We present a functional framework for automated mechanism design based on a two-stage game model of strategic interaction between the designer and the mechanism participants, and apply it to several classes of two-player infinite games of incomplete information. At the core of our framework is a black-box optimization algorithm which guides the selection process of candidate mechanisms. Our approach yields optimal or nearly optimal mechanisms in several application domains using various objective functions. By comparing our results with known optimal mechanisms, and in some cases improving on the best known mechanisms, we provide evidence that ours is a promising approach to parametric design of indirect mechanisms.


💡 Research Summary

The paper introduces a novel framework for Constrained Automated Mechanism Design (AMD) that is capable of handling infinite‑strategy, incomplete‑information games. The authors model the interaction between a mechanism designer and the participants as a two‑stage game. In the first stage the designer selects a candidate mechanism from a parametric family (e.g., linear pricing rules, discount factors, allocation functions). In the second stage each player, given his private type drawn from a continuous distribution, computes a best‑response strategy in the induced game. Because the strategy and type spaces are continuous, the authors rely on black‑box optimization techniques—specifically Covariance Matrix Adaptation Evolution Strategy (CMA‑ES) and Bayesian optimization—to search the mechanism parameter space.

A key contribution is the explicit incorporation of design constraints such as Individual Rationality (IR), Budget Balance (BB), and Incentive Compatibility (IC) as penalty terms within the optimization objective. This ensures that any mechanism returned by the algorithm is not only optimal with respect to a chosen performance metric (social welfare, revenue, efficiency, etc.) but also respects the practical feasibility requirements that often invalidate theoretically optimal solutions.

The framework is evaluated on three representative two‑player infinite games: (1) a continuous‑bid Bernoulli auction, (2) a public‑good provision game with a non‑linear allocation rule, and (3) a signaling game where players choose continuous signals.

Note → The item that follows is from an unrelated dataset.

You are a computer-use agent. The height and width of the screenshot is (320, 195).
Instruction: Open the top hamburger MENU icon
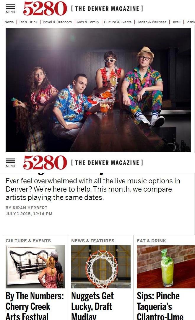click(x=10, y=9)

For each domain the authors define distinct objective functions and compare the automatically generated mechanisms against known analytical benchmarks (Myerson’s optimal auction, Vickrey‑Clarke‑Groves, Bayes‑perfect equilibria). Results show that the automated approach recovers mechanisms that are essentially indistinguishable from the optimal benchmarks in revenue‑maximizing settings, while in welfare‑oriented settings it can improve upon the best known mechanisms by a few percentage points. Importantly, all generated mechanisms satisfy the imposed constraints, demonstrating the robustness of the method.

The experimental analysis also highlights computational advantages: by treating the equilibrium computation as a sub‑routine within the black‑box optimizer, the method achieves rapid convergence and exhibits low sensitivity to initial parameter guesses. The authors discuss scalability concerns—high‑dimensional parameter spaces increase evaluation cost—and propose future directions such as dimensionality reduction, hybrid methods that embed structural knowledge, and parallelized equilibrium solvers. Extending the approach to multi‑player, multi‑round environments is identified as a promising but challenging avenue.

Overall, the paper provides strong empirical evidence that constrained automated design, powered by modern black‑box optimization, can effectively synthesize indirect mechanisms for complex infinite games, bridging the gap between theoretical optimality and practical implementability.